• [Stored dataset items]
-- Opening Marker --

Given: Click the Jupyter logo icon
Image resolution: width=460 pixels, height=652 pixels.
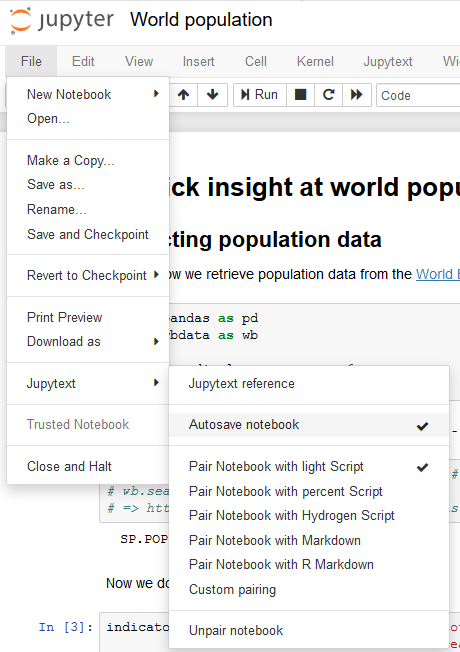Looking at the screenshot, I should click(20, 20).
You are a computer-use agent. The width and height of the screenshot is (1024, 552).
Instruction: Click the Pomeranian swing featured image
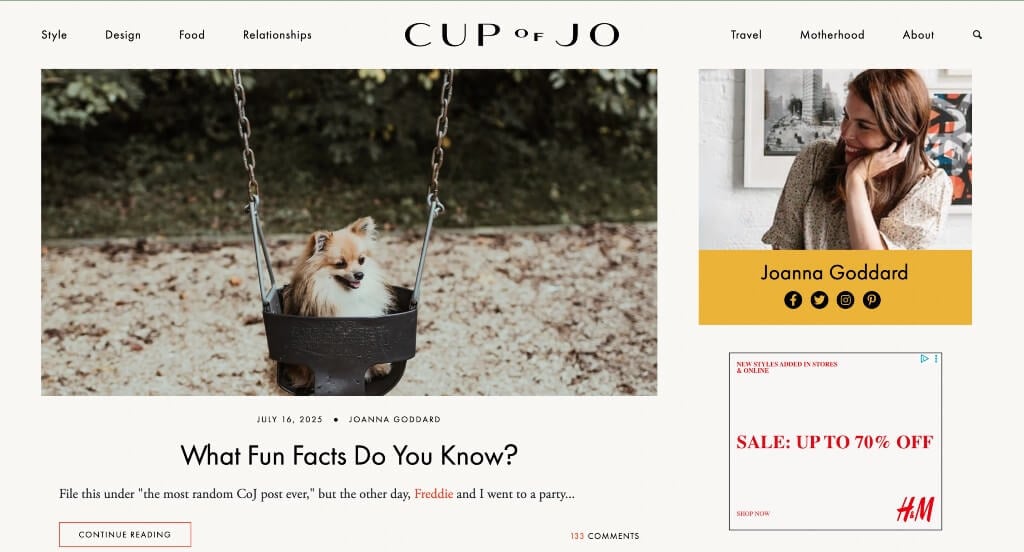(x=349, y=232)
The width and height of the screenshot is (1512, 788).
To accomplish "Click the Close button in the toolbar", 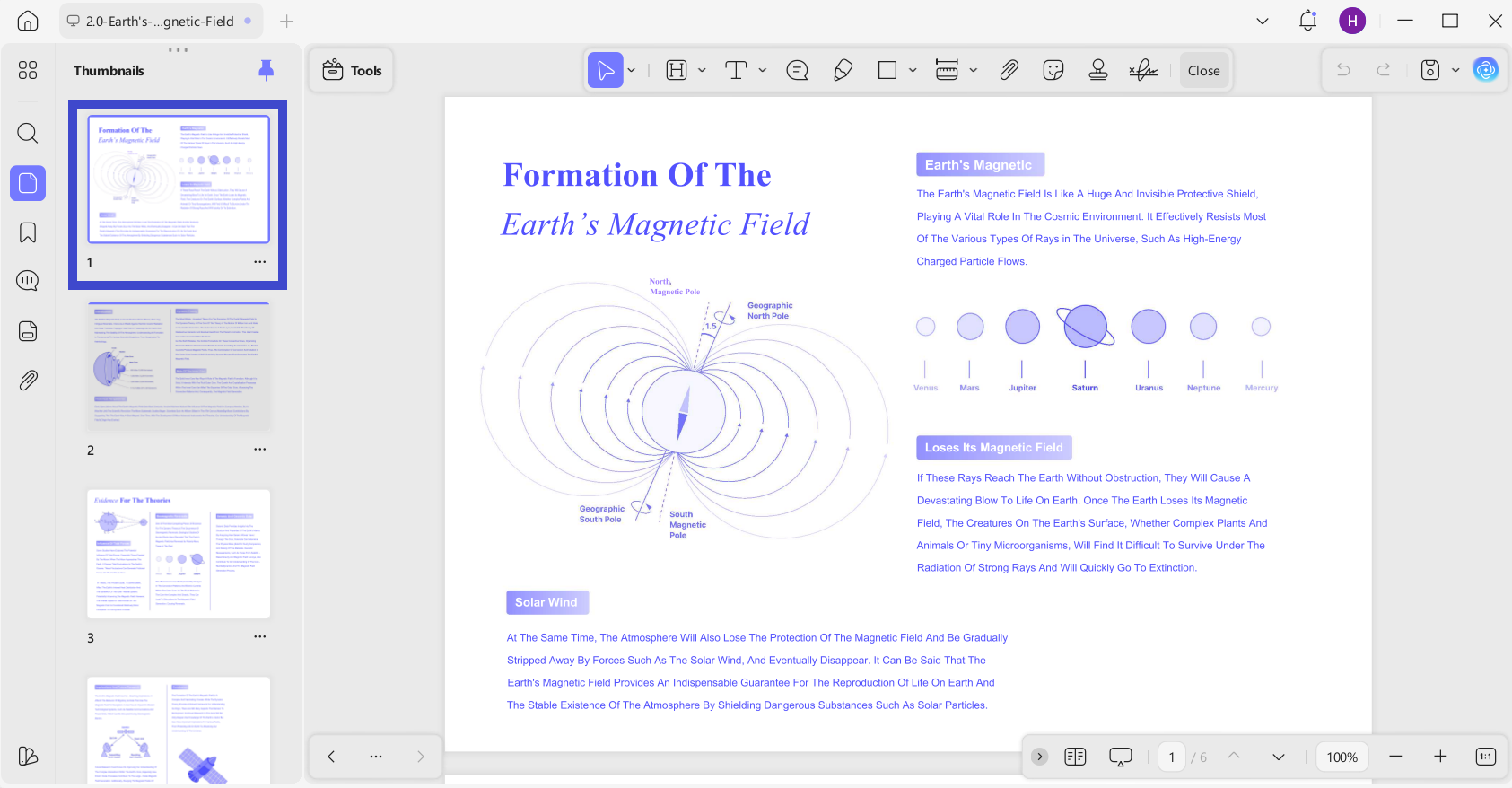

-- Closing Marker --

• [REQUIRED ACTION] The answer must be the full set of records, repeated exactly, with no pictures.

• [SOLUTION FOR THIS TASK]
Given: Click the Jupyter logo icon
Image resolution: width=460 pixels, height=652 pixels.
Looking at the screenshot, I should click(20, 20).
You are a computer-use agent. The width and height of the screenshot is (1024, 552).
Instruction: Click the Pomeranian swing featured image
(x=349, y=232)
The width and height of the screenshot is (1512, 788).
To accomplish "Click the Close button in the toolbar", 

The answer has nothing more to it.